On May 31, 2002, -well into the 30-day period for filing an appeal-the Court received and filed Petitioner’s “request for new hearing of judgement.” In that request Petitioner did not challenge the Court’s conclusion regarding his ADA claim, but, with respect to his FMLA claim, he contended that the Court had erred by requiring him to produce evidence demonstrating that he had worked the requisite number of hours. Alternatively, he argued that he had produced such evidence. Spirit Mountain filed a response to Petitioner’s Motion on June 26, 2002,-well after the time for appealing the Court’s decision had elapsed-arguing that Tribal law provided no authority for Petitioner’s motion (which Spirit Mountain characterized as a request for rehearing of reconsideration) and that, in any event, the Court had not erred because the burden was correctly placed on Petitioner to prove his entitlement to FMLA benefits in this case. For the reasons that follow, this Court declines to reconsider its earlier decision or to grunt Petitioner a “new hearing or judgement.”

B. Discussion

This Court concluded that it need not decide whether it has authority to recon*141sider its decisions, either at all or, in all events, after the time for appeal has passed. Based on that conclusion, the Court also need not decide what the limits of its authority to reconsider might be, assuming the Court has such authority. Assuming, without deciding, that the Court has such authority here, the Court declines to exercise it because it does not appear that the Court erred. With respect to Petitioner’s FMLA claim, the Court correctly placed the burden of proof on him and he did not sustain that burden.
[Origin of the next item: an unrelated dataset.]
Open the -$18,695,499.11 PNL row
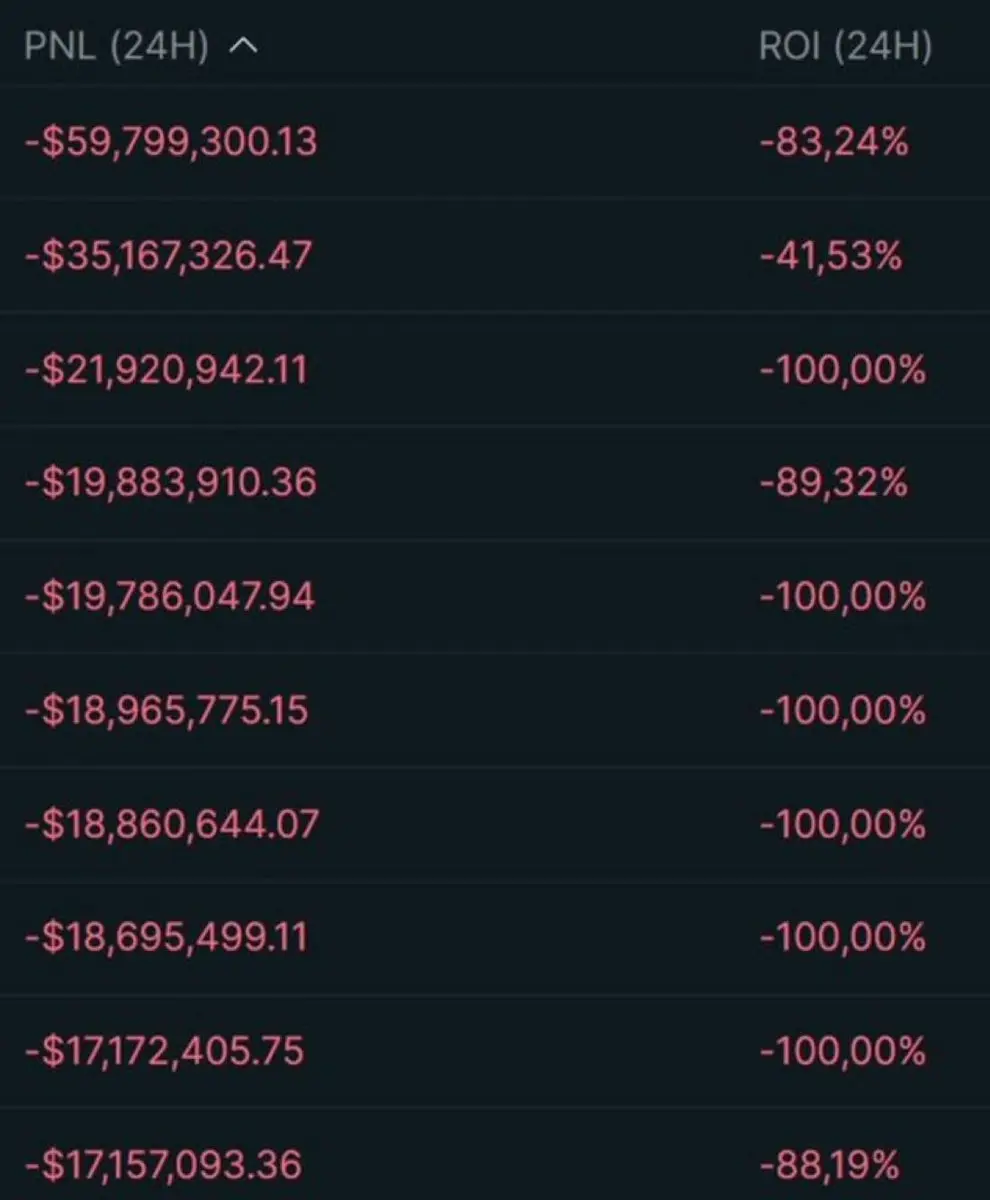 pyautogui.click(x=166, y=938)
FMLA case law squarely placed the burden of proof on an employee. See Kohls v. Beverly Enterprises Wisconsin, Inc., 259 F.3d 799, 804 (7th Cir.2001) (“When an employee alleges that the employer interfered with her substantive rights under the FMLA, we require her to establish [ ] by a preponderance of the evidence, that [s]he is entitled to the benefit she claims”) (citation and internal quotations marks omitted); Bachelder v. America West Airlines Inc., 259 F.3d 1112, 1126 (9th Cir.2001) (same); Strickland v. Water Works and. Sewer Bd., 239 F.3d 1199, 1206-07 (11th Cir.2001) (same); Hypes on Behalf of Hypes v. First Commerce Corp., 134 F.3d 721, 726 (5th Cir.1998) (same).1 Furthermore, even if the FMLA case law were not squarely against Petitioner’s position, the Tribe’s Employment Action Review Ordinance appears to place the burden of persuasion on the Petitioner, who must demonstrate to the Court that his substantial rights have been denied by the final employment decision. Tribal Code section255.5 (d)(8).
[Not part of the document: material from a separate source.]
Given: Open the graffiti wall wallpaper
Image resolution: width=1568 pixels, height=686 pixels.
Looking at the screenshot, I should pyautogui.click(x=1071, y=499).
Petitioner does not cite any case law in support of his position. He accuses the Court of having “blind sidefd]” him when the Court concluded that he had not proven that he had worked the required number of hours during any possibly pertinent time period. It is true that the Court may have seen a gap in the record not cited by Spirit Mountain. But Courts are not limited to issues briefed by the parties if the record and ease law reveal a pivotal issue overlooked by the parties; nor are courts required to, and indeed should not, reach issues briefed by the parties when it not necessary to do so. In the Court’s view, this is such a case.

Petitioner also argues that the burden of proof should be placed on the employer because the employer has his employment records, but the relevant case law is against him and, In any event, nothing in the record indicates that Petitioner could not have requested and received those records from Spirit Mountain. Finally, Petitioner argues that he proved that he had worked the required number of hours, but he relies on an assertion in his brief filed with the Court and on a statement he made in argument. Neither of those assertions amounts to “evidence,” particularly in this case, where the record is limited to that made before the Internal Review Board. Employment Action Review Ordinance, Tribal Code. § 255.5(d)(7).

IT IS HEREBY ORDERED:

1. For the reasons given above, the Court declines to reconsider its earlier decision in this case or to grant Petitioner’s request for a new hearing or judgment.

. Petitioner contends that Spirit Mountain “raised the issue of 1250 hours as an affirmative defense” (request 1), but it is not clear why he reaches that conclusion. In any event, the issues of who bears the burden of proof, and what the applicable burden is, are legal issues for the Court's determination.